Attendees inspect rifles during the National Rifle Association's meeting in Dallas in May 2018. ( Daniel Acker/Bloomberg News)

The memory of a mass shooting that killed three at the Gilroy Garlic Festival was still fresh in nearby San Francisco when its Board of Supervisors unanimously voted last week to denounce the National Rifle Association. But the city’s leaders took their message a step further, declaring on Sept. 3 that the NRA is a “domestic terrorist organization” and discouraging the city from working with contractors or vendors with ties to the gun rights lobby.

Now the NRA is hitting back with a lawsuit that calls the resolution “obviously unconstitutional,” arguing that targeting gun-friendly vendors and contractors violates their right to free speech.

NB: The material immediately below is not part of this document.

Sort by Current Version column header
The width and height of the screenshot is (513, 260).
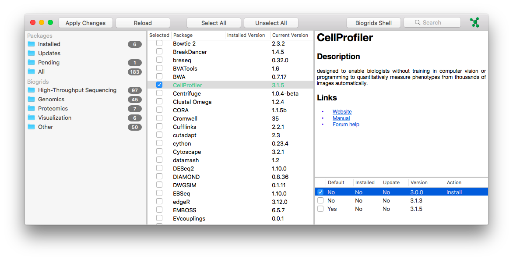click(x=290, y=35)
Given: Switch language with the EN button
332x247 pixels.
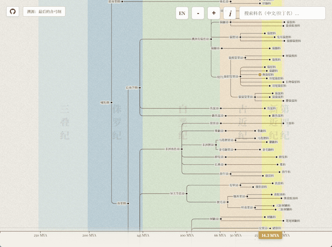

“This lawsuit comes with a message to those who attack the NRA: we will never stop fighting for our law-abiding members and their constitutional freedoms,” NRA CEO and executive vice president Wayne LaPierre said in a statement shared with The Washington Post.

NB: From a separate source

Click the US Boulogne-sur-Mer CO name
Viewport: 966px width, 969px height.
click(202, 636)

The San Francisco City Attorney’s Office responded by suggesting the NRA focus on reducing gun violence.

“The American people would be better served if the NRA stopped trying to get weapons of war into our communities and instead actually did something about gun safety,” John Coté, a spokesman for the San Francisco City Attorney’s Office, told the Associated Press. “Common-sense safety measures like universal background checks, an assault weapons ban, and restricting high-capacity magazines would be a good start.”

The legal battle comes as legislators nationwide grapple with how to address gun violence after a summer marked by mass shootings in California, Texas and Ohio. It also comes at a time of turmoil for the NRA, which has lost a president, its top lobbyist and several board members amid financial woes, and as public opinion swings in favor of stricter gun laws, even among Republicans. Last week, Walmart announced it will stop selling ammunition for military-style weapons and asked customers to refrain from openly carrying guns into stores.

San Francisco passed the resolution after a gunman killed a 6-year-old, 13-year-old and 25-year-old in Gilroy, about 80 miles south of the city, on July 28. Supervisor Catherine Stefani, who wrote the resolution, told The Washington Post she believes the NRA deserves to be known as a “terrorist organization.”

“They should reasonably know by now that they are fueling the hate fire in this country,” she said after the resolution passed. “People are dying, and they continue to stand in the way of reform.”

In the resolution, the Board of Supervisors also urged the city to review its relationship with companies that work with the NRA and refrain from establishing new partnerships with any business that supports the gun lobby.

“The National Rifle Association through its advocacy has armed those individuals who would and have committed acts of terrorism,” the resolution says. “All countries have violent and hateful people, but only in America do we give them ready access to assault weapons and large-capacity magazines thanks, in large part, to the National Rifle Association’s influence.”

In a lawsuit filed Monday in U.S. District Court for the Northern District of California, the NRA says that the “terrorist” label is little more than a “frivolous insult.” Instead, the suit primarily takes issue with the Board of Supervisors’ attempts to bar the city from working with NRA-connected vendors and contractors.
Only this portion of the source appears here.